■ **ASSIGNMENT**
Write out, word for word, the first line of the data below and every line after it through the one containing "is (606, 343).".

(Stored data entries)
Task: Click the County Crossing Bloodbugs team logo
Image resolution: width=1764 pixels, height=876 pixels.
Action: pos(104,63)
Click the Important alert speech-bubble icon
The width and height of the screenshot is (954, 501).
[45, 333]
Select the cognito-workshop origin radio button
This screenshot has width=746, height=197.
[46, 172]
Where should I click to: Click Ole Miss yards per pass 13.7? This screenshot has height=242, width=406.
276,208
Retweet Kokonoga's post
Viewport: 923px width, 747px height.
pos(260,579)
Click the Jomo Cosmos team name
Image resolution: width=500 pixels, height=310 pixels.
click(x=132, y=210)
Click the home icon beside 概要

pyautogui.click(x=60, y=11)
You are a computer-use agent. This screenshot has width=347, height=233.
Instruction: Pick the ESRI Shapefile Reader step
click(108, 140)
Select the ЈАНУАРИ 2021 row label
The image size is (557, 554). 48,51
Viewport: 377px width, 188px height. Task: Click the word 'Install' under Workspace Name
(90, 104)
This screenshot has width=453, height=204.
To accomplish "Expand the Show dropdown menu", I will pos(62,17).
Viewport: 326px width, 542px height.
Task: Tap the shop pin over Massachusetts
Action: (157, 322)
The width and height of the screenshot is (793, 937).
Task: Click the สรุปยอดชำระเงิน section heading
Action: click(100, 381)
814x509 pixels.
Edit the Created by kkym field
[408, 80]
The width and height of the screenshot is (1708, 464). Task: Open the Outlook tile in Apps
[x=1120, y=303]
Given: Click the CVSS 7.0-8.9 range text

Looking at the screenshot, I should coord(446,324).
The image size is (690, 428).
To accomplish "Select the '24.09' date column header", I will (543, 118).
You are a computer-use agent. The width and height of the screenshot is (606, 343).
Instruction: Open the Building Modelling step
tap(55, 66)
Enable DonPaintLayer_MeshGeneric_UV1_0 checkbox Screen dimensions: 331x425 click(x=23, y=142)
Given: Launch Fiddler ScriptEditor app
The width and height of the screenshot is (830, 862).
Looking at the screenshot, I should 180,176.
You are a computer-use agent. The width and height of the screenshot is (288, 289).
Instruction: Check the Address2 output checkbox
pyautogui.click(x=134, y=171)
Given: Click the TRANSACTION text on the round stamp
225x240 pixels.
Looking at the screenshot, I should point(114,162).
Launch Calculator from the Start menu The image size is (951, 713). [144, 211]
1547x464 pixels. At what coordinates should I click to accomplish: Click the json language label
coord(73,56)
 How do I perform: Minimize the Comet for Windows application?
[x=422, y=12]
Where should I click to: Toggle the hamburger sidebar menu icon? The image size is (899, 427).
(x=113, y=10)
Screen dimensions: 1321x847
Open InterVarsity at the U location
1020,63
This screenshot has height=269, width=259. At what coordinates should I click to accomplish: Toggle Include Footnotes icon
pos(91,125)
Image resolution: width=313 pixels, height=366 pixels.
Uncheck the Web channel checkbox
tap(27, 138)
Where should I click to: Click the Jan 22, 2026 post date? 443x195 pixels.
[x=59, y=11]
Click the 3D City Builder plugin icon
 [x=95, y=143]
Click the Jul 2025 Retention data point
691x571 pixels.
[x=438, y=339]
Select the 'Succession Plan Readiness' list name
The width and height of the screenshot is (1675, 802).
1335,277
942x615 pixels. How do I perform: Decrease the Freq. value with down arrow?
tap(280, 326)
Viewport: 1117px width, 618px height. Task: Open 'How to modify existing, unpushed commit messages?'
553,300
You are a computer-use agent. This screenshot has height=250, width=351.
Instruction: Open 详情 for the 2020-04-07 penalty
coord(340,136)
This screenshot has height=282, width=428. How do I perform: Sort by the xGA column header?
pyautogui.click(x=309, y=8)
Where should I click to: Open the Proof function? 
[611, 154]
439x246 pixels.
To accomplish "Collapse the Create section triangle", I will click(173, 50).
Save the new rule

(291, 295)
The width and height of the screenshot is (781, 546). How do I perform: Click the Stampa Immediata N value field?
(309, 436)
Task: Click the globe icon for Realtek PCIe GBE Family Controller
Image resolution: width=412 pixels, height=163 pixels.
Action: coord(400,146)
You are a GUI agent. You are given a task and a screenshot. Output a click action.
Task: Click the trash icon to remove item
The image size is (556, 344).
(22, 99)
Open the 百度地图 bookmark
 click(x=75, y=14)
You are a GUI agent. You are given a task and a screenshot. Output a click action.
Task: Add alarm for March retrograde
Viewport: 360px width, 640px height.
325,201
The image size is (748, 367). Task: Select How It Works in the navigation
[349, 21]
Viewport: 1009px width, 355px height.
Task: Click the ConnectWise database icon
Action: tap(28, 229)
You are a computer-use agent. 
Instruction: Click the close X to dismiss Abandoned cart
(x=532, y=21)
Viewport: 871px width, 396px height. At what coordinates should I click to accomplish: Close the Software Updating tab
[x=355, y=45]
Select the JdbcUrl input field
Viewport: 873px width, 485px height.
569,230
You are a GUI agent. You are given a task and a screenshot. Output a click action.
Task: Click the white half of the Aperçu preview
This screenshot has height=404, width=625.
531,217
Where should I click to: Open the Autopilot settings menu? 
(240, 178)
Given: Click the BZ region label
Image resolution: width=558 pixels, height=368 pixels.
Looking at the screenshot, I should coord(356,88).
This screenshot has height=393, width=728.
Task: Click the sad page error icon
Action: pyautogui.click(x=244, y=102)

■ **RESULT FOR THIS EXERCISE**
Task: Click the County Crossing Bloodbugs team logo
Image resolution: width=1764 pixels, height=876 pixels.
Action: pos(104,63)
Click the Important alert speech-bubble icon
The width and height of the screenshot is (954, 501).
[45, 333]
Select the cognito-workshop origin radio button
This screenshot has width=746, height=197.
[46, 172]
Where should I click to: Click Ole Miss yards per pass 13.7? This screenshot has height=242, width=406.
276,208
Retweet Kokonoga's post
Viewport: 923px width, 747px height.
pos(260,579)
Click the Jomo Cosmos team name
Image resolution: width=500 pixels, height=310 pixels.
click(x=132, y=210)
Click the home icon beside 概要

pyautogui.click(x=60, y=11)
You are a computer-use agent. This screenshot has width=347, height=233.
Instruction: Pick the ESRI Shapefile Reader step
click(108, 140)
Select the ЈАНУАРИ 2021 row label
The image size is (557, 554). 48,51
Viewport: 377px width, 188px height. Task: Click the word 'Install' under Workspace Name
(90, 104)
This screenshot has width=453, height=204.
To accomplish "Expand the Show dropdown menu", I will pos(62,17).
Viewport: 326px width, 542px height.
Task: Tap the shop pin over Massachusetts
Action: (157, 322)
The width and height of the screenshot is (793, 937).
Task: Click the สรุปยอดชำระเงิน section heading
Action: click(100, 381)
814x509 pixels.
Edit the Created by kkym field
[408, 80]
The width and height of the screenshot is (1708, 464). Task: Open the Outlook tile in Apps
[x=1120, y=303]
Given: Click the CVSS 7.0-8.9 range text

Looking at the screenshot, I should coord(446,324).
The image size is (690, 428).
To accomplish "Select the '24.09' date column header", I will (543, 118).
You are a computer-use agent. The width and height of the screenshot is (606, 343).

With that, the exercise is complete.